Avant le conflit au Moyen-Orient, le Qatar et le Koweït exportaient collectivement environ 2 millions de barils par jour (b/j) de pétrole brut via le détroit d’Ormuz.
Ils n’ont pas de routes alternatives comme l’Arabie saoudite et les Émirats arabes unis, et ont eu du mal à acheminer le pétrole du golfe Persique au cours des deux premiers mois du conflit.
Mais vers juin, le Koweït et le Qatar ont commencé à acheminer du brut depuis Ormuz et l’ont proposé pour des transferts en dehors du goulet d’étranglement du golfe d’Oman.

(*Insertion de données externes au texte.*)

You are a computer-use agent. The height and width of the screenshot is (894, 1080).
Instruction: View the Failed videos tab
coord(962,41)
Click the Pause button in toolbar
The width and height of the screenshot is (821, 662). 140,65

Les volumes croissants de pétrole koweïtien et qatari s’ajoutent aux barils que l’Arabie saoudite et les Émirats arabes unis empruntent furtivement par le détroit d’Ormuz et sur les routes qui le contournent depuis le début de la guerre.

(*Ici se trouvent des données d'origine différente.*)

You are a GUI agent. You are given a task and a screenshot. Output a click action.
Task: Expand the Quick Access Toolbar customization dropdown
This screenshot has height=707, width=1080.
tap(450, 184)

Les Émirats arabes unis ont réussi à augmenter leurs exportations de pétrole aux niveaux d’avant la crise dès le mois de juin, en continuant à acheminer du brut vers le détroit d’Ormuz et au-delà. Il a fait la navette avec le brut via le goulot d’étranglement pour le charger sur des navires plus gros à l’extérieur du détroit, maximisant l’utilisation de son pipeline terrestre pour expédier le brut de l’ouest vers l’est du pays, en contournant Ormuz, et en expédiant des pétroliers à travers le détroit en mode sombre.

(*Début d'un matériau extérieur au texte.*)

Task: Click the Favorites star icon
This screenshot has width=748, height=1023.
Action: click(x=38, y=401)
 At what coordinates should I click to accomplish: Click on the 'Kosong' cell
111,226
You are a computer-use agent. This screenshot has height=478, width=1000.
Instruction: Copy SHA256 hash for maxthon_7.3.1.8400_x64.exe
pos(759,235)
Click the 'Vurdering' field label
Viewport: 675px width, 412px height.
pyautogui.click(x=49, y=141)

L’Arabie saoudite, pour sa part, a également commencé à proposer des transferts STS de brut du Golfe en dehors d’Ormuz et a utilisé la mer Rouge et les ports égyptiens de la Méditerranée pour contourner le goulot d’étranglement du golfe Persique.
Grâce aux services de navette et à l’activité clandestine, le flux total de pétrole traversant le détroit d’Ormuz s’est désormais élevé à environ 7 à 8 millions de b/j, contre environ 4 millions de b/j à la mi-juillet, selon les sources commerciales de Bloomberg.
[…] La suite de l’article est à lire sur ZeroHedge via le lien ci-dessous.
Traduit automatiquement de l’anglais. Le texte original fait foi.